Ignoti si sono introdotti la notte scorsa nella scuola media statale Vincenzo Padula di Mirto Crosia, provocando fortunatamente danni non gravi. Hanno scavalcato la ringhiera, rotto una saracinesca e da lì hanno dato spettacolo del loro essere niente altro che bulli senza arte né parte, imbrattando alcuni muri con scritte a dir poco disdicevoli, strappando alcuni registri di classe e tentando di forzare una porta blindata
senza riuscirci.
Questo scempio è stato trovato dagli alunni ieri mattina al suono della prima campanella, dai professori e dal dirigente scolastico Patrizia D’Amico, che sconcertata per l’accaduto ha spiegato che «questi atti vandalici non fermeranno il lavoro che i ragazzi, i professori e i genitori stanno portando avanti con tanto impegno e forza di volontà. È un fatto che ci rattrista profondamente, ma che allo stesso tempo ci fa capire che niente e nessuno potrà fermarci». La stessa, qui a Mirto da pochissimi mesi, ha parlato di un progetto significativo per la scuola che è il “Progetto Scuola Pulita”, che coinvolge non solo gli alunni, ma i loro stessi genitori, impegnati in piccoli lavori di manutenzione per rendere la scuola molto più accogliente.
Dai ritocchi di pittura, a tutti gli accorgimenti per rendere la stessa una seconda casa per i ragazzi. All’apertura della scuola e visto il fatto, sono stati chiamati i carabinieri della stazione locale di Crosia, che hanno effettuato i dovuti sopralluoghi. È stata fatta una denuncia contro ignoti, nella speranza che i colpevoli vengano individuati. La dirigente scolastica D’Amico ha ricordato i lavori recenti di sostituzione di tutte le caldaie, preventivamente blindate e ha parlato della necessità di installare delle videocamere, di cui a breve l’amministrazione comunale dovrebbe occuparsi.
La scuola è a tutti gli effetti una comunità che educa, che completa l’insegnamento della famiglia quando i ragazzi non sono a casa.

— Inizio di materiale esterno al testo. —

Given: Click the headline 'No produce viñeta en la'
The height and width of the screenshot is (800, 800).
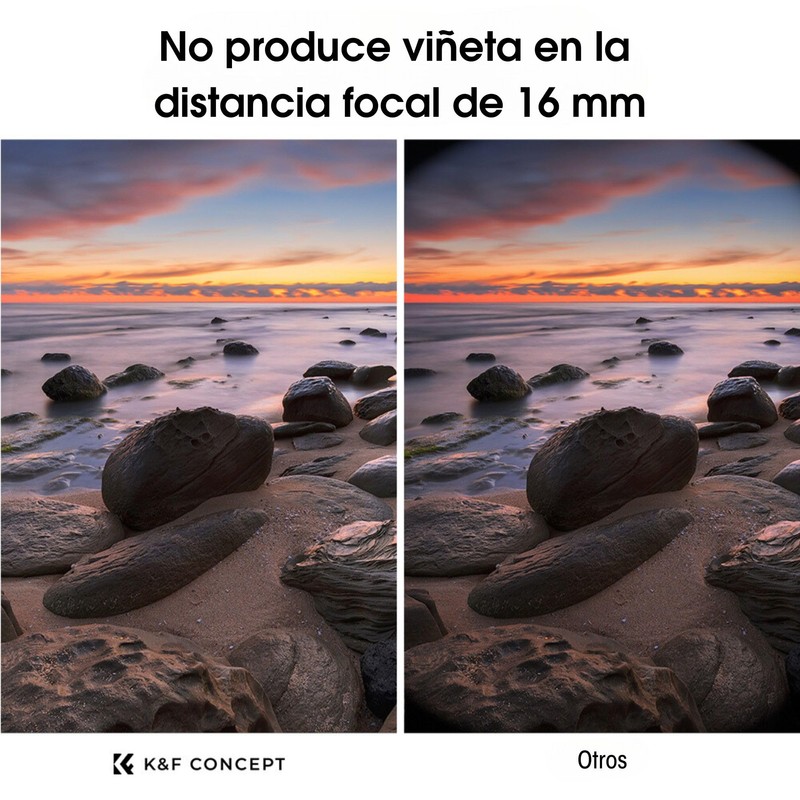Looking at the screenshot, I should point(394,47).
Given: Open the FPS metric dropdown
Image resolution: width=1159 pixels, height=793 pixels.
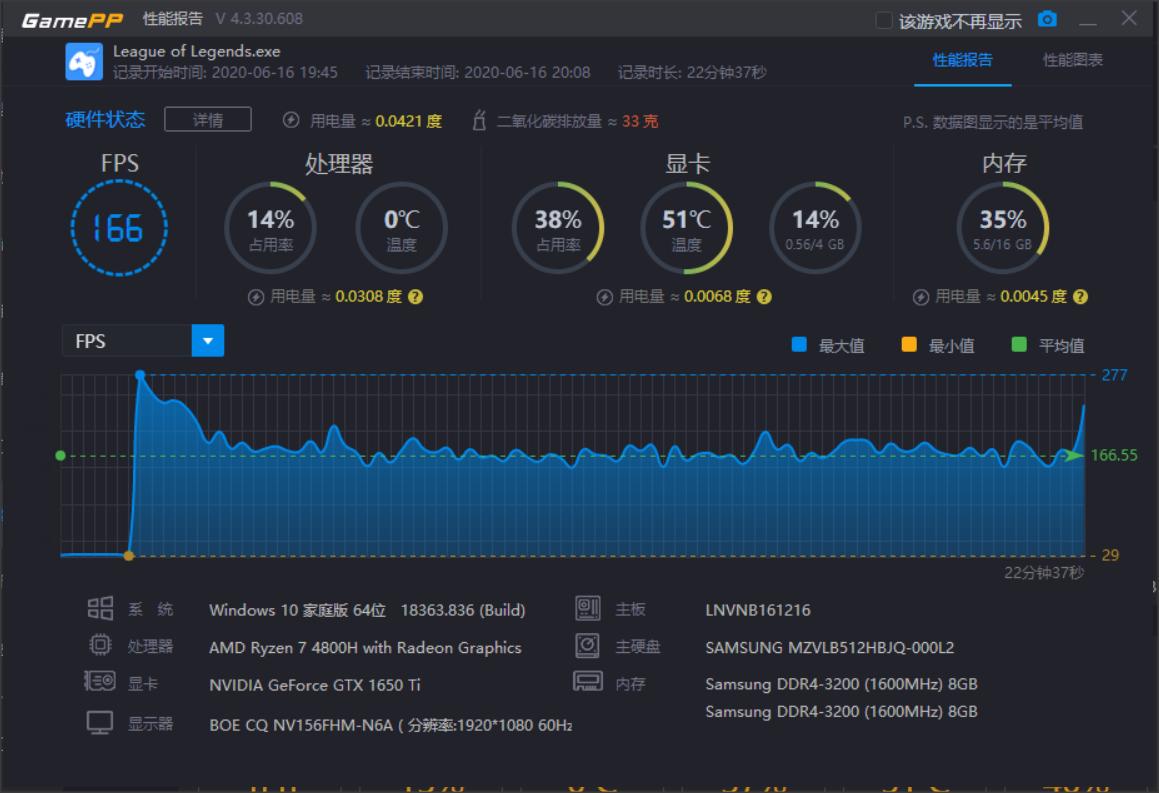Looking at the screenshot, I should [208, 340].
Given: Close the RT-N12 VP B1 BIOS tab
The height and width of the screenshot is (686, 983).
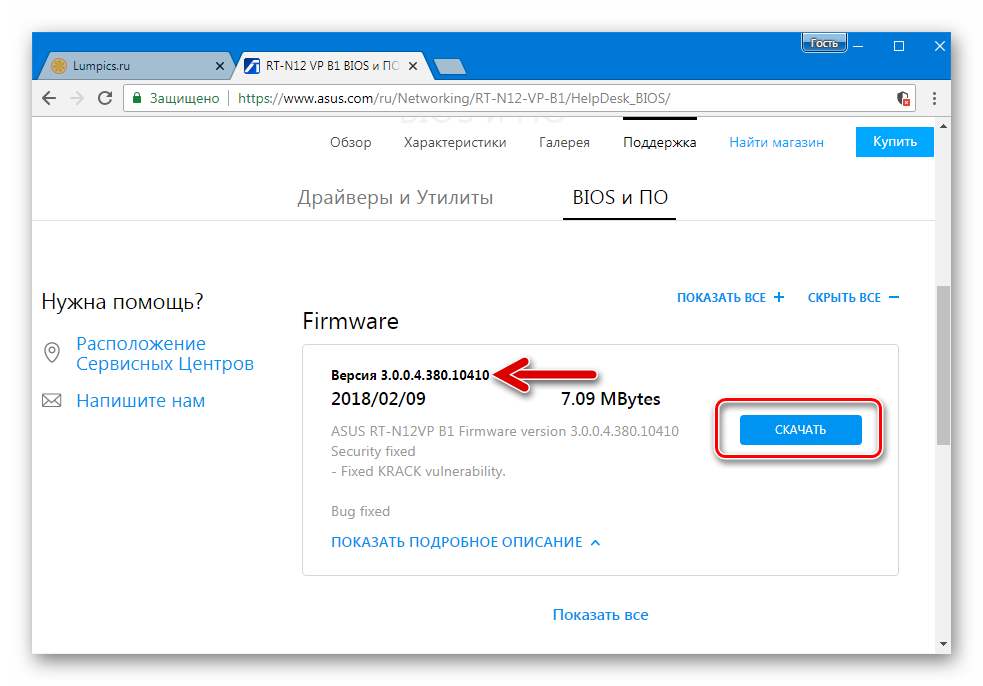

È un vero e proprio approccio alla vita, un tesoro infinito di pensieri, idee e modi di essere per ognuno degli alunni che ne fa parte. È per questo che tutto ciò che la compone, dai banchi, alle sedie, ai singoli gessetti, deve essere preservato allo stesso modo degli oggetti che si hanno nella propria casa. I bulli o vandali che dir si voglia che si sono permessi di fare tutto ciò e che ci auguriamo non facciano parte della scuola, non sarebbero poi così contenti se qualcuno entrasse nel proprio mondo e si permettesse il lusso anche solo di rovinare una delle loro “cose”. Il sentirsi forti o “fare i belli” non si dimostra con la prepotenza o con atti vili di questo genere e chissà che prima o poi anche loro non lo capiscano!